Our world is changing, and leaders will need to change with it. Human capacity and skills are currently limiting success for many organizations, where in the past, organizations were often limited by process inefficiency and a lack of technology. It’s time for leaders to shift their mindset and recognize that without an effective, integrated workforce strategy, their business strategy won’t work. This isn’t a situation organizations, or people, will be able to just tough through.
So how does this all translate into action? We’ve identified two key steps for leaders to take today.
Human capacity and skills are currently limiting success for many organizations, where in the past, organizations were often limited by process inefficiency and a lack of technology.

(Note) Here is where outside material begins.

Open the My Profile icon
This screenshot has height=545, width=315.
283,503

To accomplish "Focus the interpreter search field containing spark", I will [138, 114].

First, think very critically about how to align and integrate your business and workforce strategies. The past two years have taught us you can’t have one without the other. This is a far-reaching conversation for your entire executive team—not one to outsource to HR. In the same way that all leaders must live the mission, vision and values of an organization, they must also work together to drive its workforce strategy.
Second, make sure your managers are part of your workforce strategy. Equip them with the tools, skills and time to bring your employee value proposition to life, understand what work is important to their people and build back meaningful connections. Each of these actions is a business imperative and will need to be communicated—and modelled—from the top.
Talent forces are quickly reshaping our world, and workforce strategies will be key to building trust in the short term and sustaining outcomes in the longer term. It’s time to prioritize and start taking incremental steps, while balancing these steps with broader discussions focused on mid to longer-term initiatives to deliver your updated and integrated workforce strategy.